C’est donc dire, Monsieur le Président de la République française, que dans une Côte d’Ivoire, ô combien éprouvée par les effets multiformes de la gestion calamiteuse de ses dirigeants actuels, dans ce Pays qui émerge très difficilement des affres de la guerre qui lui a été imposée, toutes les conditions sont réunies pour que l’incendie d’un sentiment anti-français, qui brûle déjà dans les pays voisins, se déclenche aussi en Côte d’Ivoire.
En vous adressant cette lettre, Monsieur le Président, nous pourrions apparaître, mais loin delà sont nos intentions, comme d’impertinents donneurs de leçon.
Cependant, nous voulons simplement prendre l’occasion de dire notre étonnement, de voir que le Président de la République française, visiter la Côte d’ivoire dans le contexte actuel, sans avoir prévue de rencontrer l’Opposition politique, comme l’avaient fait votre prédécesseur François Hollande. Nous pensons qu’il y avait là par ce que vous restez très informé des réalités de la vie sociopolitique en Côte d’Ivoire, matière à ne ni trahir les idéaux de votre Pays La France.

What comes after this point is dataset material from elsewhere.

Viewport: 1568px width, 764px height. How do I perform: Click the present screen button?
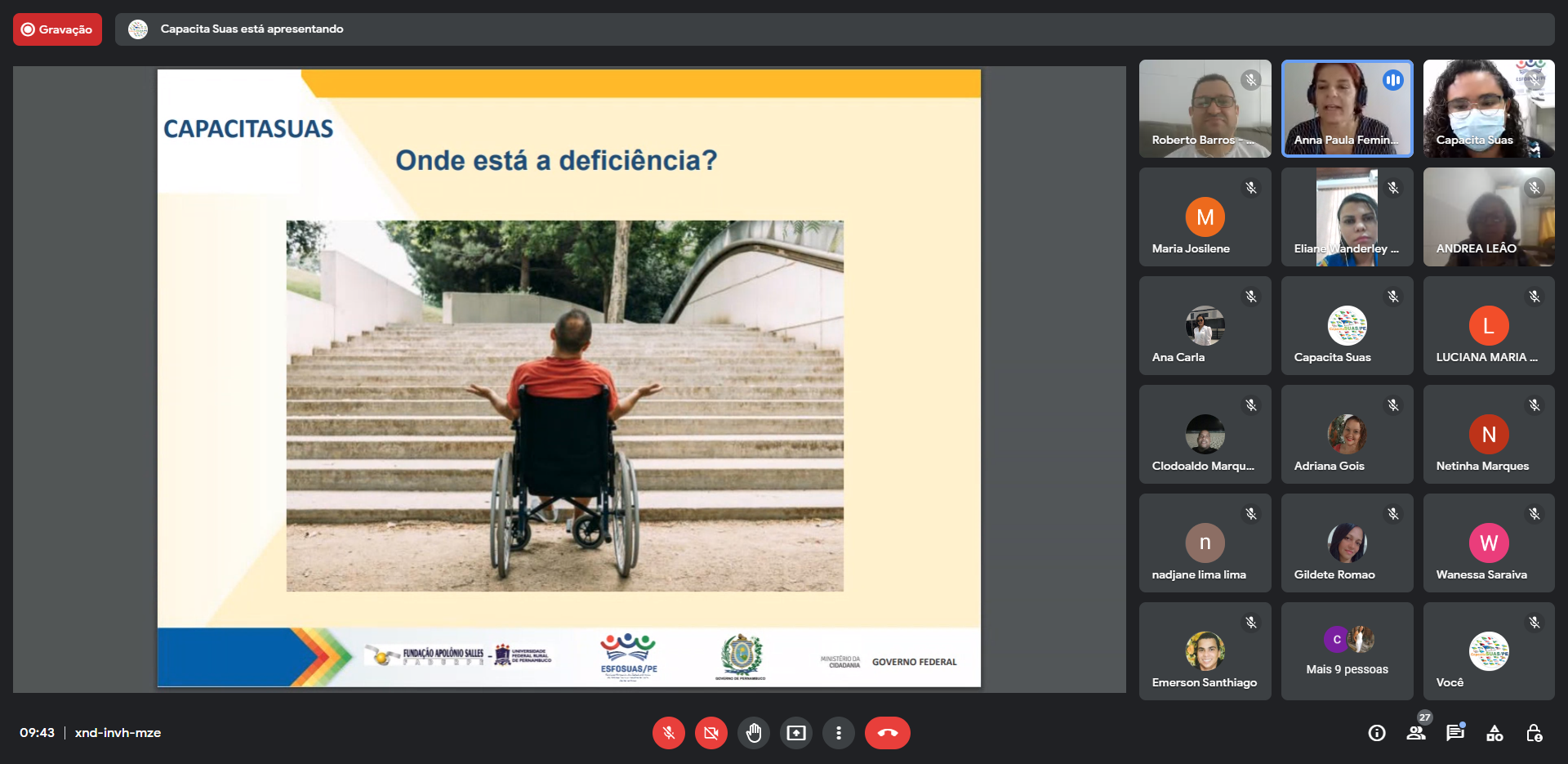tap(796, 733)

Pour tout dire, Monsieur le Président de la République française, vous risquez, en effectuant une visite on ne peut plus impromptue, d’être fortement soupçonné d’apporter un soutien sans équivoque à la dictature déjà bien installée et à la dynamique de prédation qui s’exercent sur le peuple ivoirien depuis plus de dix ans. En ces périodes où une élection présidentielle est annoncée, vous pourrez au mépris de votre devoir de réserve, apparaître comme ayant choisi votre camp.

Sachez, le Monsieur le Président, que malgré leur silence parfois trompeur, les ivoiriens ne laisseront jamais aucun Président, de quelque soutien qu’il dispose, effectuer un troisième mandat contre leur volonté et violation de la Constitution.

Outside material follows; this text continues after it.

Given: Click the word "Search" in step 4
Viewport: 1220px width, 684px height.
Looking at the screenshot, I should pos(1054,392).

Placé devant nos responsabilités fondamentales, nous nous sentons plus que jamais le devoir de faire ces alertes et ces interpellations, en direction de notre illustre hôte que vous êtes. Nous le faisons aussi, en nos qualités respectives de porteurs authentiques d’une fraction du suffrage populaire et condamnés à défendre, à temps et à contre temps, les intérêts citoyens et les droits constitutionnels des populations.
Monsieur le Président de La République Française, peut être êtes vous conscient que le Pouvoir d’Abidjan que vous honorez par votre visite demain, est celui là même qui, au terme de tous ces rapports qui depuis lors sont déposés sur votre bureau, participe au trafic qui depuis quelques années déverse sur les côtes européennes des milliers d’Africains.
Peut être êtes-vous également conscients que le Pouvoir d’Abidjan, auquel le Président de La France fait l’honneur de sa visite, est celui là même qui, dans des officines obscures en Côte d’Ivoire et dans les pays voisins, fabrique en série, de fausses pièces d’identité ivoiriennes, en vue d’un hold-up électoral, à la prochaine élection présidentielle. L’exemple des fraudes massives singulièrement à Grand Bassam et dans la commune du Plateau, à l’occasion des dernières élections municipales en atteste de façon patente.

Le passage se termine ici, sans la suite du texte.